Description of the task: Identify, in the records below, every line where the string "picture" appears, and copy each such line.

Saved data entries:

--- START ---

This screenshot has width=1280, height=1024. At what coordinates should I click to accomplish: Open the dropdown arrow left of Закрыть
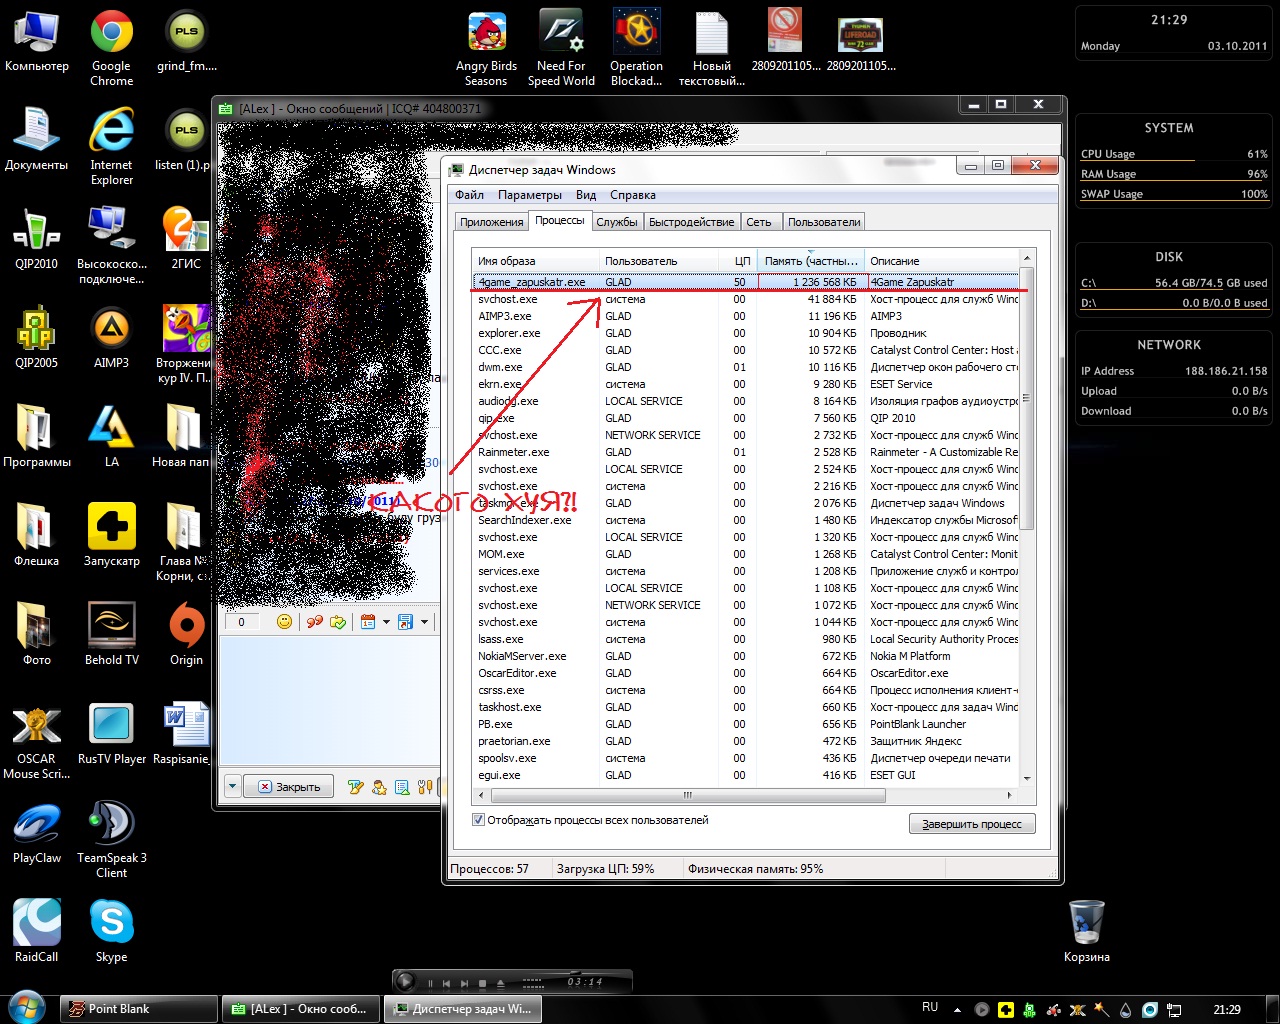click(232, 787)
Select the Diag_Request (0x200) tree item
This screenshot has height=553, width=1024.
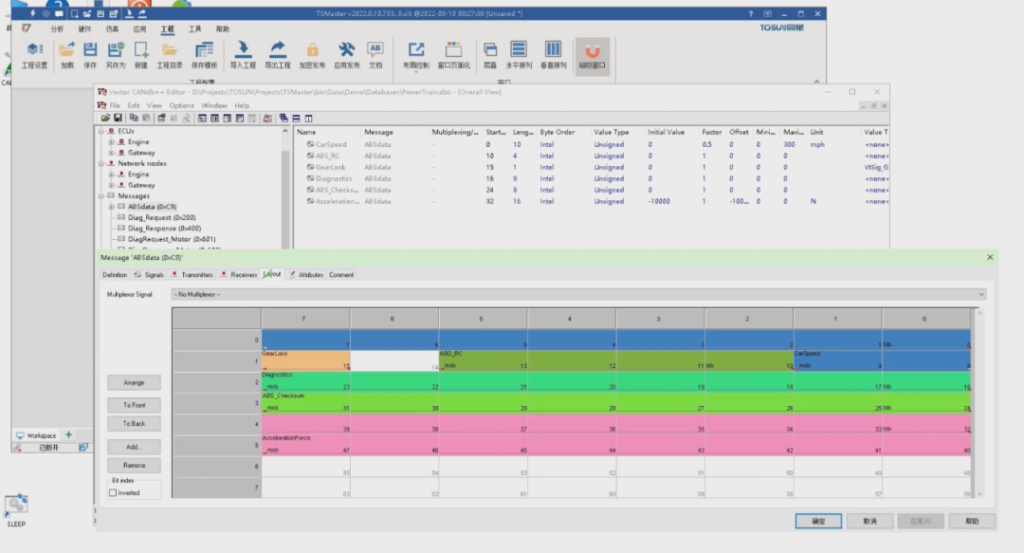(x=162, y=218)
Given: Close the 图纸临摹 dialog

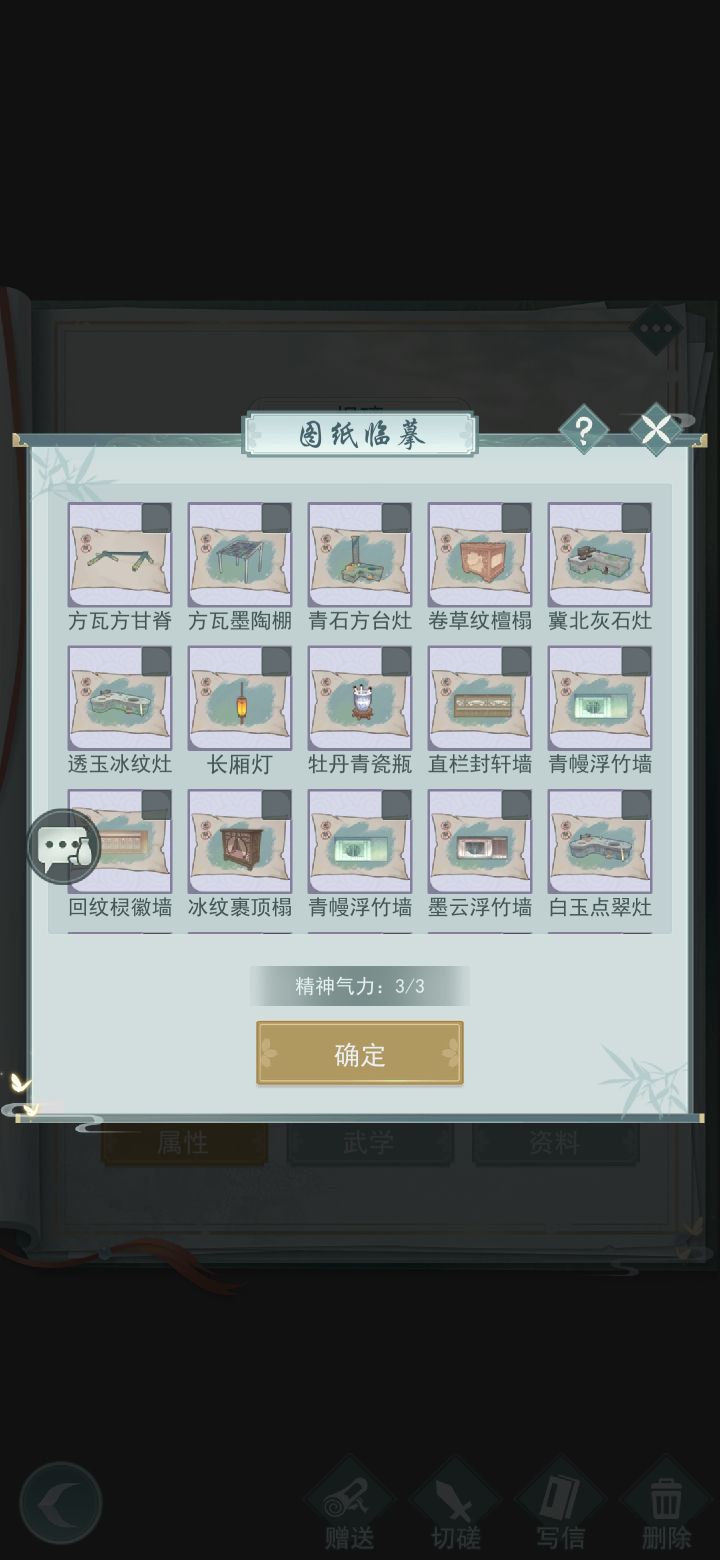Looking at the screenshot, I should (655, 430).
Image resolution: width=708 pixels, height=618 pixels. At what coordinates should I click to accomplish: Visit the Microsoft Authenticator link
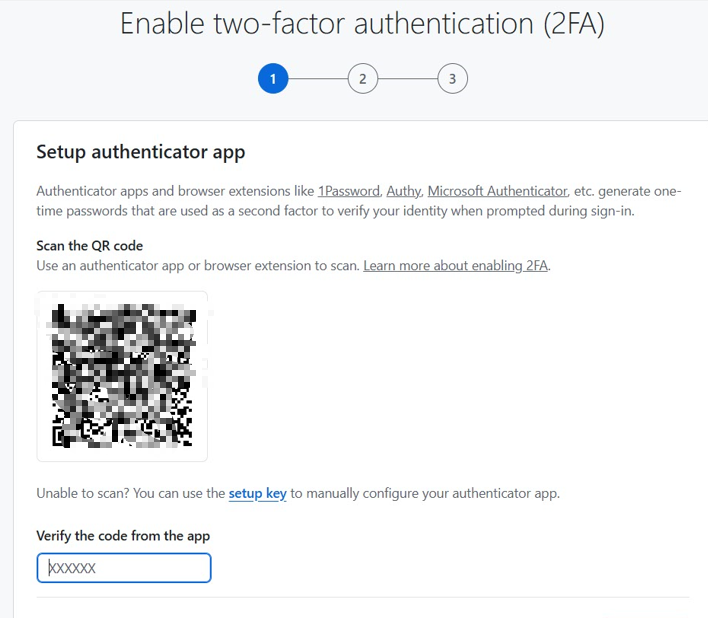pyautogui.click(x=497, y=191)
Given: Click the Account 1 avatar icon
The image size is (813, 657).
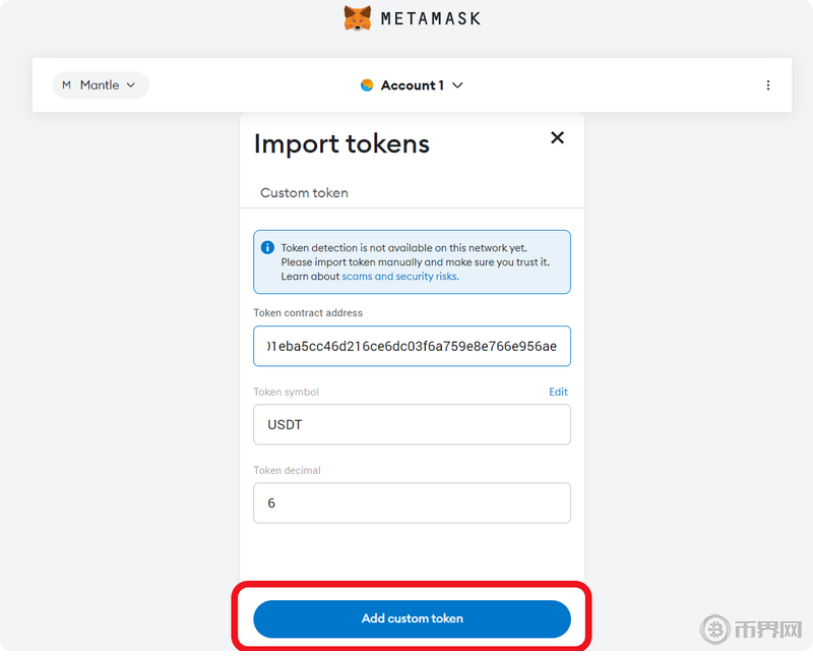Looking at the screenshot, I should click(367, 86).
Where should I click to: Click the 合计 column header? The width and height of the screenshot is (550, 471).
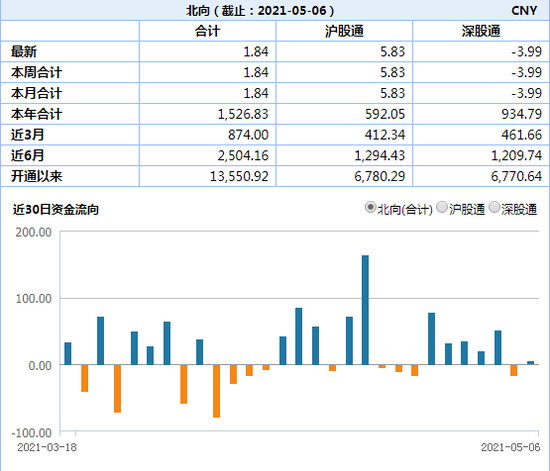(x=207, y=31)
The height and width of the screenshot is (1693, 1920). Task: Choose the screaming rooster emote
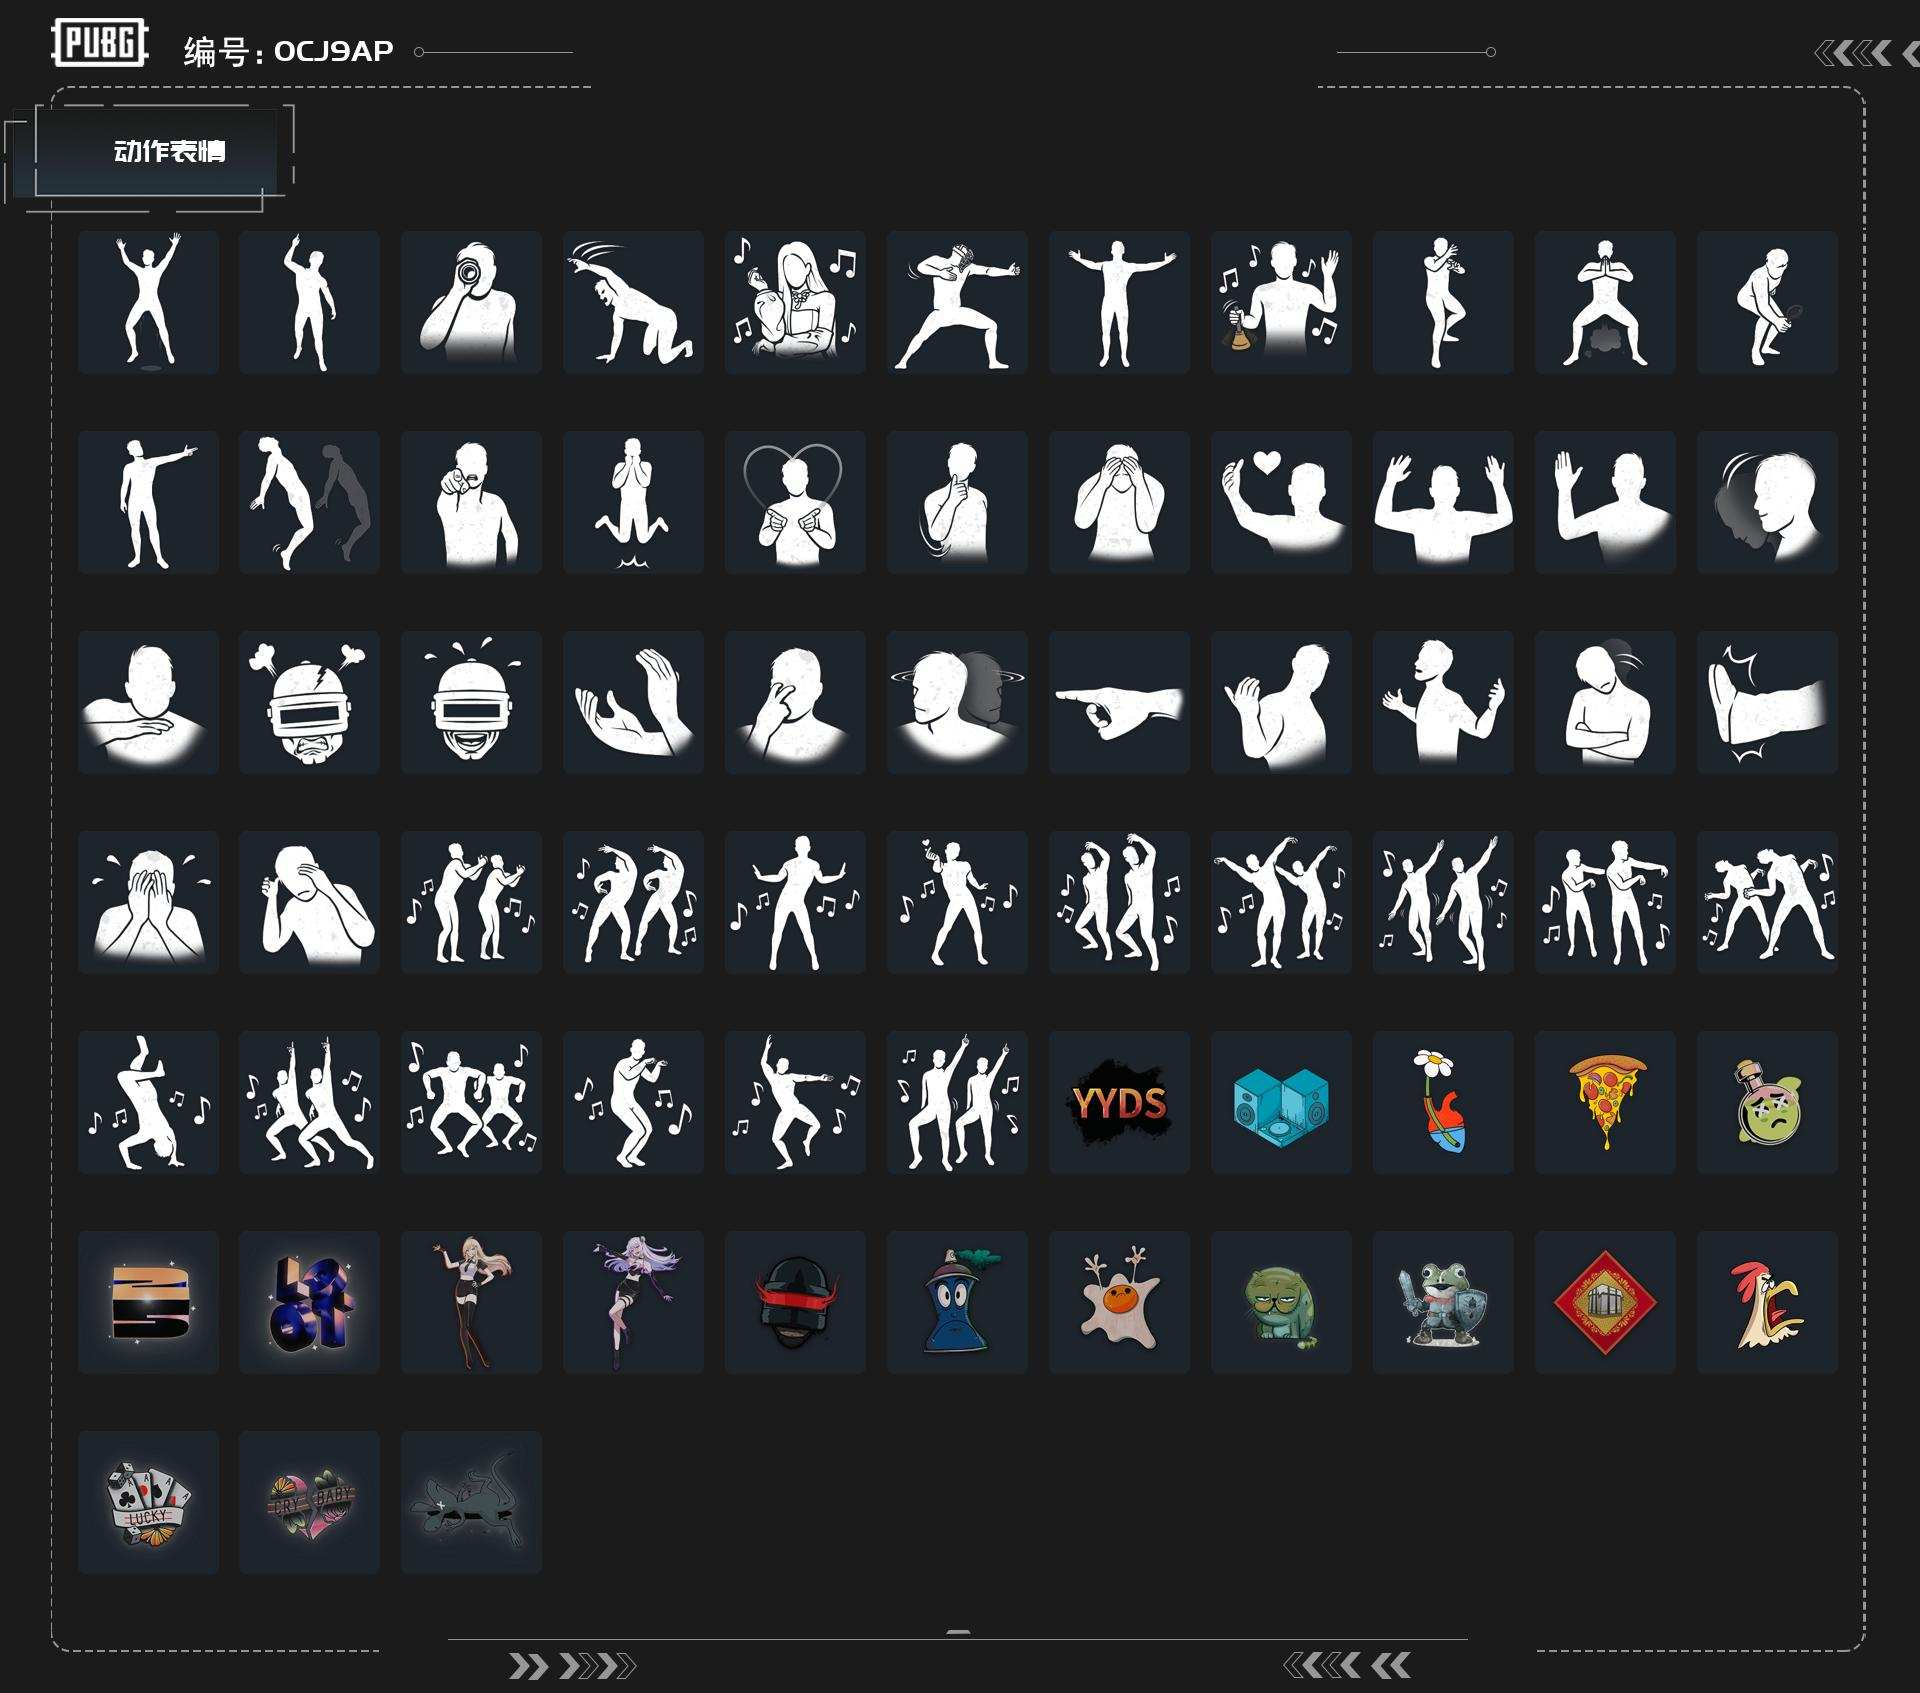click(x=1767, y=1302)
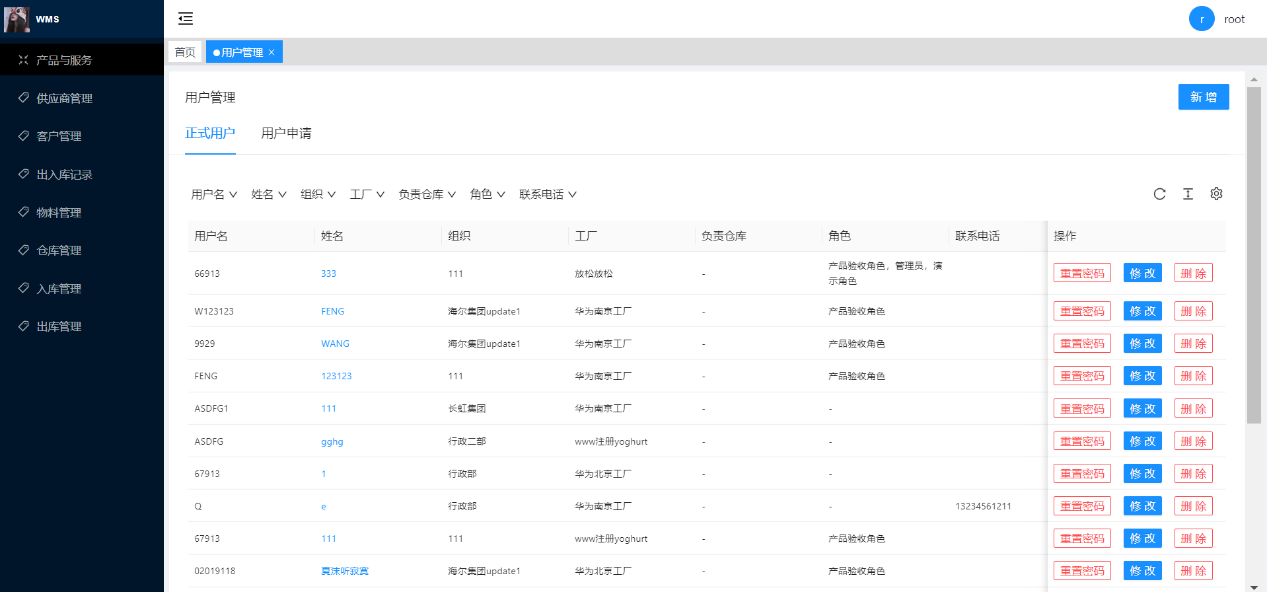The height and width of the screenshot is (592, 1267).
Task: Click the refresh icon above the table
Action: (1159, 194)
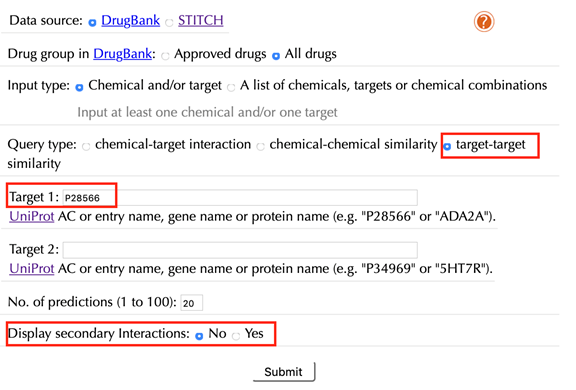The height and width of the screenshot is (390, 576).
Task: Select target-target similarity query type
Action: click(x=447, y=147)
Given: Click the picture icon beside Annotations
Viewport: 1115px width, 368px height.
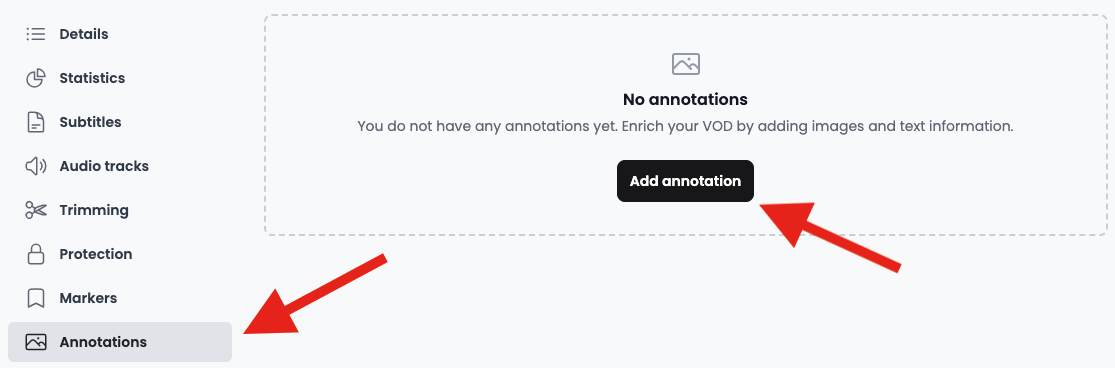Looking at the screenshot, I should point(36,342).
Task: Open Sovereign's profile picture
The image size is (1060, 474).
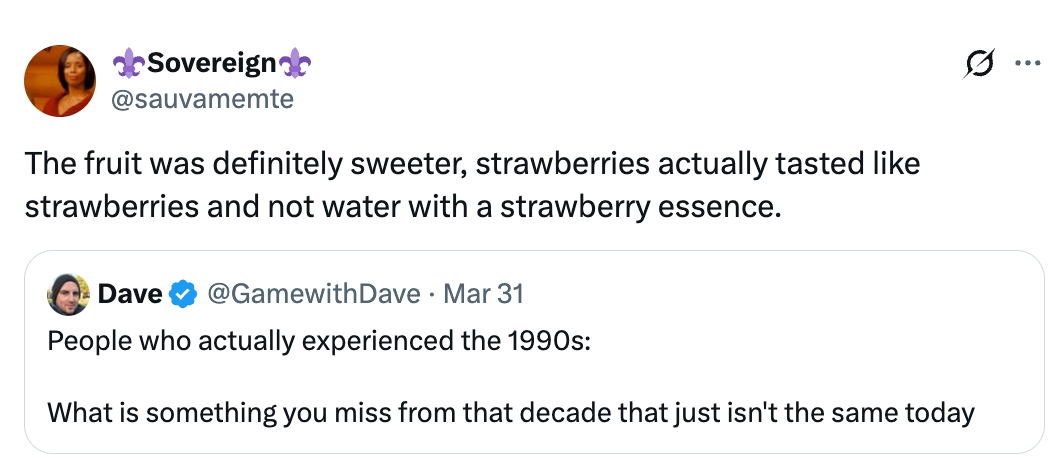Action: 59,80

--- END ---

Solution for this exercise:
Given: Click the picture icon beside Annotations
Task: Open Sovereign's profile picture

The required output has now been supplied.